Key Terms & Concepts — UPSC Mains
Heat Action Plan (HAP)
"A government-prepared framework for early warning, inter-agency coordination, and public response to mitigate heatwave casualties — pioneered in India by Ahmedabad in 2013."
A Heat Action Plan (HAP) is a structured, multi-agency preparedness and response framework that a city or state government develops to manage the health and social impacts of heatwaves. It typically includes: (1) an early warning system linked to IMD forecasts with colour-coded alert levels (Yellow/Orange/Red); (2) pre-positioning of resources — cooling centres, ORS packets, ice, additional ambulances; (3) inter-agency coordination protocols between the health department, disaster management authority, municipality, and police; (4) public awareness campaigns targeting vulnerable populations; and (5) post-event review mechanisms. Ahmedabad's Heat Action Plan (2013): India's first city-level HAP, developed after the 2010 heatwave killed 1,344 people in Gujarat. Ahmedabad's HAP demonstrated that structured early warning and cooling centres could reduce heat deaths by approximately 40%. The model has since been replicated by over 100 Indian cities. National Disaster Management Authority (NDMA) and MoHFW issue national advisories and Standard Operating Procedures (SOPs) for heat emergencies. However, no dedicated national Heat Act exists in India — unlike the EU or US — and the HAP framework remains non-statutory. Key vulnerabilities addressed by HAPs: outdoor workers (construction, agriculture, brick kilns), elderly, children under 5, urban slum dwellers, homeless persons, and pregnant/lactating women. Wet-bulb temperature monitoring is increasingly being integrated into advanced HAPs as a metric for survivability risk.

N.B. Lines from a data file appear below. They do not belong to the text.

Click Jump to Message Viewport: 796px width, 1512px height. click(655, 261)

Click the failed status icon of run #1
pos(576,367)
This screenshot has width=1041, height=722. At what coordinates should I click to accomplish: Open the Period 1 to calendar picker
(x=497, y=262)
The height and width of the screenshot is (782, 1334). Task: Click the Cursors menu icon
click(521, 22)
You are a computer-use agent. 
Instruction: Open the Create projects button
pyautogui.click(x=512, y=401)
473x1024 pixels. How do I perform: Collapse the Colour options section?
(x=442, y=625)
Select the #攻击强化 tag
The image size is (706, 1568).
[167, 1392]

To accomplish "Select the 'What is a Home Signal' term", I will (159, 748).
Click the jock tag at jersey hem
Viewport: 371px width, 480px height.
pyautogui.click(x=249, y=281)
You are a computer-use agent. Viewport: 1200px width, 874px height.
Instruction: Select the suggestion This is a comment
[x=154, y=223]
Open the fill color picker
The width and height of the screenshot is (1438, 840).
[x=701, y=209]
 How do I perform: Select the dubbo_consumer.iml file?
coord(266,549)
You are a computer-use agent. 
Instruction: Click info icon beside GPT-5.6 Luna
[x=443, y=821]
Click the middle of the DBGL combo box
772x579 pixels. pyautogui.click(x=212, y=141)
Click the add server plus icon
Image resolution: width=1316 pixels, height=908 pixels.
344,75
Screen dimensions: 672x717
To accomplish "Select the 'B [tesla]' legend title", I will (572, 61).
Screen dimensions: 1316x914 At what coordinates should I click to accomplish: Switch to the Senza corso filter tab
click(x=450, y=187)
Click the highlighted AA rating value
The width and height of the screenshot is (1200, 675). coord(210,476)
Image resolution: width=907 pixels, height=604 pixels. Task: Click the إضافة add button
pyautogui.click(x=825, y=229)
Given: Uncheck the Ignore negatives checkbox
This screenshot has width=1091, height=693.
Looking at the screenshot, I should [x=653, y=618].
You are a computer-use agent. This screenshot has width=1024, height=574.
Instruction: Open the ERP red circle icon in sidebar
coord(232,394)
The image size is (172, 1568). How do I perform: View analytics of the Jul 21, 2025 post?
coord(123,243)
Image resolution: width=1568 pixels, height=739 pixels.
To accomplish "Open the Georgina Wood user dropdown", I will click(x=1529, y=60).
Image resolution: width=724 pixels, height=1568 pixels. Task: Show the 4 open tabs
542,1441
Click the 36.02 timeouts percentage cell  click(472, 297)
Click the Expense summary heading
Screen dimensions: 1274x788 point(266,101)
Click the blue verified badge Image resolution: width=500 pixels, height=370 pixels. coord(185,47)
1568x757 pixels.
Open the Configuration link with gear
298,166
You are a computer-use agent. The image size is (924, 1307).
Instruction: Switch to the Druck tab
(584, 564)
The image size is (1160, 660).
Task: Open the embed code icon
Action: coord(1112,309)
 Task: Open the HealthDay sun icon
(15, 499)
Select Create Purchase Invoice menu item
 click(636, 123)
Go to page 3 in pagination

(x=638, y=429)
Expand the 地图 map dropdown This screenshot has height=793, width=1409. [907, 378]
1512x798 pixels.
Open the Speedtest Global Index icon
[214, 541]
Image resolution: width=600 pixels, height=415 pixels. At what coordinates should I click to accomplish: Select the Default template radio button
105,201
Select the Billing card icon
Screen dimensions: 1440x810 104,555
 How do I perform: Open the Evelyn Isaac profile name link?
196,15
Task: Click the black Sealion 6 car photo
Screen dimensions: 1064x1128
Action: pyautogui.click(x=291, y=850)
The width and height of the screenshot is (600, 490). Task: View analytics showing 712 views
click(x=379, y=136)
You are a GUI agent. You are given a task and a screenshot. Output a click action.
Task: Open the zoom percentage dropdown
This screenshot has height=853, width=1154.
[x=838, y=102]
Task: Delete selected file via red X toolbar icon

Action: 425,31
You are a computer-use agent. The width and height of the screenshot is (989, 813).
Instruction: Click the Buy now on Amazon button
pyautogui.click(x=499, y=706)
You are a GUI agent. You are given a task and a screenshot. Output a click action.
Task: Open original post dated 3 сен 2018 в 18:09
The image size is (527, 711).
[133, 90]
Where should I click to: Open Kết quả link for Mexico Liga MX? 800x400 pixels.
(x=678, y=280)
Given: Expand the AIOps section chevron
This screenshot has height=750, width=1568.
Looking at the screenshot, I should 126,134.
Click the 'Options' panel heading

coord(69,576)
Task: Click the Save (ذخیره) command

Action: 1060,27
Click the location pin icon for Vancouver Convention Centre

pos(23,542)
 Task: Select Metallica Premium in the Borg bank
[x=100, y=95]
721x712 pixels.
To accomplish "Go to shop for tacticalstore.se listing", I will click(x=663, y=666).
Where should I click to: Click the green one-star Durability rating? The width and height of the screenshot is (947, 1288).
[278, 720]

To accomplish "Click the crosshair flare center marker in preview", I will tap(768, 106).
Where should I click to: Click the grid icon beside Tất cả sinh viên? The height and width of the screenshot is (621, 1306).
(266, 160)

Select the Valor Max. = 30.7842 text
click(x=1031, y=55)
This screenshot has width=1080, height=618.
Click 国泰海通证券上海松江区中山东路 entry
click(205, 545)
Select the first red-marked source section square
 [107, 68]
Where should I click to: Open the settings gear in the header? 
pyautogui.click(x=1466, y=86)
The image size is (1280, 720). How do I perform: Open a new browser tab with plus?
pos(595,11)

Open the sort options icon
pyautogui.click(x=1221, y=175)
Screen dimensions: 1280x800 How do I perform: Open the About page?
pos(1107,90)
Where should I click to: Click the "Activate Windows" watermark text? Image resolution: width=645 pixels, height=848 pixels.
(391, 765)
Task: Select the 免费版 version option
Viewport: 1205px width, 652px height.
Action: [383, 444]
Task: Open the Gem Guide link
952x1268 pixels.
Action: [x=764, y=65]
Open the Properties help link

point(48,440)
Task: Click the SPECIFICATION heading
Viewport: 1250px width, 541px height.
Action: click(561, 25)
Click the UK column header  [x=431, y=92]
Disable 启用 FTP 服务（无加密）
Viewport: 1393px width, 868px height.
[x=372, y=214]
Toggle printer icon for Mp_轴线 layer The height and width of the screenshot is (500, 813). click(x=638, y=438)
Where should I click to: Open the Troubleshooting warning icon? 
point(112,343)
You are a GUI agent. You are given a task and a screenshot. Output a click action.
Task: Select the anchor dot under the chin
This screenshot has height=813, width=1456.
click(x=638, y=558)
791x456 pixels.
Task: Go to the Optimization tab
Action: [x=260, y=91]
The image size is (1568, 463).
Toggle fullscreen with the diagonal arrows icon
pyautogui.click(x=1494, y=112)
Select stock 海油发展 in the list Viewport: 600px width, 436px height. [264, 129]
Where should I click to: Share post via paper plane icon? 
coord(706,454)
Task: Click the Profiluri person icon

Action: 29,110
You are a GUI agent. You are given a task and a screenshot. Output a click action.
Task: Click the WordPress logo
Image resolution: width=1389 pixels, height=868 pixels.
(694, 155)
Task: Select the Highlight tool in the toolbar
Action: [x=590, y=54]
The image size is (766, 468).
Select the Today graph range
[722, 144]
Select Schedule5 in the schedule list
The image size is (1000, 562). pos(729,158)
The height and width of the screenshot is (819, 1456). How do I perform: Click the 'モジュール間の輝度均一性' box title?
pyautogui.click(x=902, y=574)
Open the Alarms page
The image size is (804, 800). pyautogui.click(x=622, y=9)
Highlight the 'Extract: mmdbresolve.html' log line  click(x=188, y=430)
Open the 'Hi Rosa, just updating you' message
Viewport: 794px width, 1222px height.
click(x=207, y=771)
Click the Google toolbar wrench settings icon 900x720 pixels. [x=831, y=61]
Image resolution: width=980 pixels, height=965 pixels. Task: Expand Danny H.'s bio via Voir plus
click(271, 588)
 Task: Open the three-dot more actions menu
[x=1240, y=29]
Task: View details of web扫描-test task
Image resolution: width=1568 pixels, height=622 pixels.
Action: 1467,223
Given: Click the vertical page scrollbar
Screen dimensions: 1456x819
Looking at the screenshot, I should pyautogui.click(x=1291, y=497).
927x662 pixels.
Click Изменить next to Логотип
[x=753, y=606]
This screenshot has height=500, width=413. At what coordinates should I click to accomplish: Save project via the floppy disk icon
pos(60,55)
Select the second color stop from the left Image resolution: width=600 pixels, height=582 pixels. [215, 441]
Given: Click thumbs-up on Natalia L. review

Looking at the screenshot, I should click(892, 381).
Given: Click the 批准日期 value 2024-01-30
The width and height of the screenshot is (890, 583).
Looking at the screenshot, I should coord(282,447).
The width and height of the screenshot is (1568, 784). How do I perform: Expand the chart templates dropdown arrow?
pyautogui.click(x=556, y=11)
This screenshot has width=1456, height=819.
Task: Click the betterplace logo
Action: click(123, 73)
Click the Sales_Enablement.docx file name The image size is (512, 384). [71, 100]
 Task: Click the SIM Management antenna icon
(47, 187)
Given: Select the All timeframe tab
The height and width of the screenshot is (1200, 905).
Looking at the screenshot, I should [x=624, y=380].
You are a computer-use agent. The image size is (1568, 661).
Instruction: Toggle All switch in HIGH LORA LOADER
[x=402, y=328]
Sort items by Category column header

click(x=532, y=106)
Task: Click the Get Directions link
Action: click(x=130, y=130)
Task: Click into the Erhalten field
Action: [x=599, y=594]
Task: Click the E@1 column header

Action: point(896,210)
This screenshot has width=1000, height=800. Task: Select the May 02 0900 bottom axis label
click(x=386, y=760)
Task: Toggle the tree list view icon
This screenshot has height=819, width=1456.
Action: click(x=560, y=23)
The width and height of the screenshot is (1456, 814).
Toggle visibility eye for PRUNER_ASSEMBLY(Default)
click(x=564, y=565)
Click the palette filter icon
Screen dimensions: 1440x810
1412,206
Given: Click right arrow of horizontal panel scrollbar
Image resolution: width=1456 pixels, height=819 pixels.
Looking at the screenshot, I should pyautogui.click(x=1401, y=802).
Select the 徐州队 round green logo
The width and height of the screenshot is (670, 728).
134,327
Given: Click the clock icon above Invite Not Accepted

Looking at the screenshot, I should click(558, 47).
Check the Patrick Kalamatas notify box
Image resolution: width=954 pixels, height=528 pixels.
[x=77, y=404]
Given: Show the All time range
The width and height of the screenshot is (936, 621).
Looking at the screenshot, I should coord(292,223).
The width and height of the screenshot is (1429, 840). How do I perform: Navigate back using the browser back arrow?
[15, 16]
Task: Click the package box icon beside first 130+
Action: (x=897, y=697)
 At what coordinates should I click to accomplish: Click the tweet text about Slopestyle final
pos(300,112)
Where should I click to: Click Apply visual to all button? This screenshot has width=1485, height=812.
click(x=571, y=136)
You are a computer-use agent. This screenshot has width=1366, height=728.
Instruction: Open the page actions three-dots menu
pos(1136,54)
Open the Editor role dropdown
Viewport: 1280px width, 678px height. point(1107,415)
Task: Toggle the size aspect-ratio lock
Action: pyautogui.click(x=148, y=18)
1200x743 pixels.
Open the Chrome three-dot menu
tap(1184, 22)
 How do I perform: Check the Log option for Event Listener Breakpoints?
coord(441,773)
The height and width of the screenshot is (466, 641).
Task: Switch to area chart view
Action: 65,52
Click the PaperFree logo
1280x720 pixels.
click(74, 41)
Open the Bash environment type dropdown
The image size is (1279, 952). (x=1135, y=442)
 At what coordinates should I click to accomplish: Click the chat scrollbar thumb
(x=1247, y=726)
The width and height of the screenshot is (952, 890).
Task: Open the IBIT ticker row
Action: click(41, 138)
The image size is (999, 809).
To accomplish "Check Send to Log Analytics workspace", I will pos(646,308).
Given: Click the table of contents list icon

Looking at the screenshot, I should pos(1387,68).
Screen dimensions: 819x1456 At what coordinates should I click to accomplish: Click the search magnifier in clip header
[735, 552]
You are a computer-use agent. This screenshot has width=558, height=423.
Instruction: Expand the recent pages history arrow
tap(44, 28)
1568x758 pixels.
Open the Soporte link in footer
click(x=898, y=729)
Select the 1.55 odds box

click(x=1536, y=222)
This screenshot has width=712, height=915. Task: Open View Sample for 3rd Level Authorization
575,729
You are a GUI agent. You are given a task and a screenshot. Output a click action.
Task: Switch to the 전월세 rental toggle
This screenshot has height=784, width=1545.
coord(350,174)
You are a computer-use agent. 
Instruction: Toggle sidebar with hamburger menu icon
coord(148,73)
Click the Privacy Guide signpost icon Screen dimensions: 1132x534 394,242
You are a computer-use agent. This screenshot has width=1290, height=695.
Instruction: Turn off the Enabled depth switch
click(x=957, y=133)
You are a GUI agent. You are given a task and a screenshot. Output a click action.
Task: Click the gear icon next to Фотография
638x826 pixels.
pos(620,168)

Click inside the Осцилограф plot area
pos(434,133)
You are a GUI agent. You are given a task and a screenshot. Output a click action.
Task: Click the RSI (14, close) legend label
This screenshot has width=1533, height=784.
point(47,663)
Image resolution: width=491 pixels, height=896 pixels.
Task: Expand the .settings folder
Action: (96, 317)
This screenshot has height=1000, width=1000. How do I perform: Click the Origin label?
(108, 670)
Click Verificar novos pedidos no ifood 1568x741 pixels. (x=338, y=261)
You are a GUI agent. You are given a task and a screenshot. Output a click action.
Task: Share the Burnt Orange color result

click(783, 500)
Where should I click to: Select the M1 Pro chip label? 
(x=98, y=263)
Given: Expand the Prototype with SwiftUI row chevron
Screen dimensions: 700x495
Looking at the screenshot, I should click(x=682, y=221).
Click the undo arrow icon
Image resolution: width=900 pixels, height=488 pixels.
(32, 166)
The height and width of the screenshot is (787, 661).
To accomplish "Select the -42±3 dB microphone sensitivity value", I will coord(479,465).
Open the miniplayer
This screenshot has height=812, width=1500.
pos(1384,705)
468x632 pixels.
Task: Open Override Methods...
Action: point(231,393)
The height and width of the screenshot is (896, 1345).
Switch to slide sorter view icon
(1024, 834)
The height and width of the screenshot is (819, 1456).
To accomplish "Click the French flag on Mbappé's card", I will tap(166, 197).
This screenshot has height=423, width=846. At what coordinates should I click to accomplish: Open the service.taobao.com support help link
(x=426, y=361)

Important for UPSC GS3 (Disaster Management, Climate Change Adaptation) and GS2 (Governance, Health). Ahmedabad HAP is the standard example for India's first city-level climate adaptation response. NDMA's role in heat governance is relevant for Prelims. GS3 Mains: 'India's disaster governance framework underperforms on slow-onset climatic disasters' — HAPs as partial solution. The absence of a national Heat Act despite rising heatwave deaths is a governance gap frequently discussed in editorials.
- 1 Ahmedabad HAP (2013): India's first city-level Heat Action Plan — model for India and globally
- 2 Developed following deadly 2010 Gujarat heatwave (1,344 killed in Ahmedabad alone)
- 3 Core components: early warning (IMD alerts), cooling centres, ORS distribution, inter-agency coordination
- 4 Impact: ~40% reduction in heat deaths in Ahmedabad during 2015 heatwave
- 5 ~100 Indian cities now have HAPs; most untested under extreme conditions
- 6 NDMA and MoHFW issue national advisories; no statutory national Heat Act exists
- 7 IMD colour-coded system: Green (no action) → Yellow (watch) → Orange (alert) → Red (take action)
- 8 Rural areas, construction workers, and informal sector remain poorly covered by existing HAPs
During the April 2026 heatwave, states with active Heat Action Plans — such as Odisha and Telangana — activated cooling centres, pre-positioned ORS, and issued advisories for outdoor workers, while states without formal HAPs relied on ad hoc responses, illustrating the governance gap in heatwave preparedness.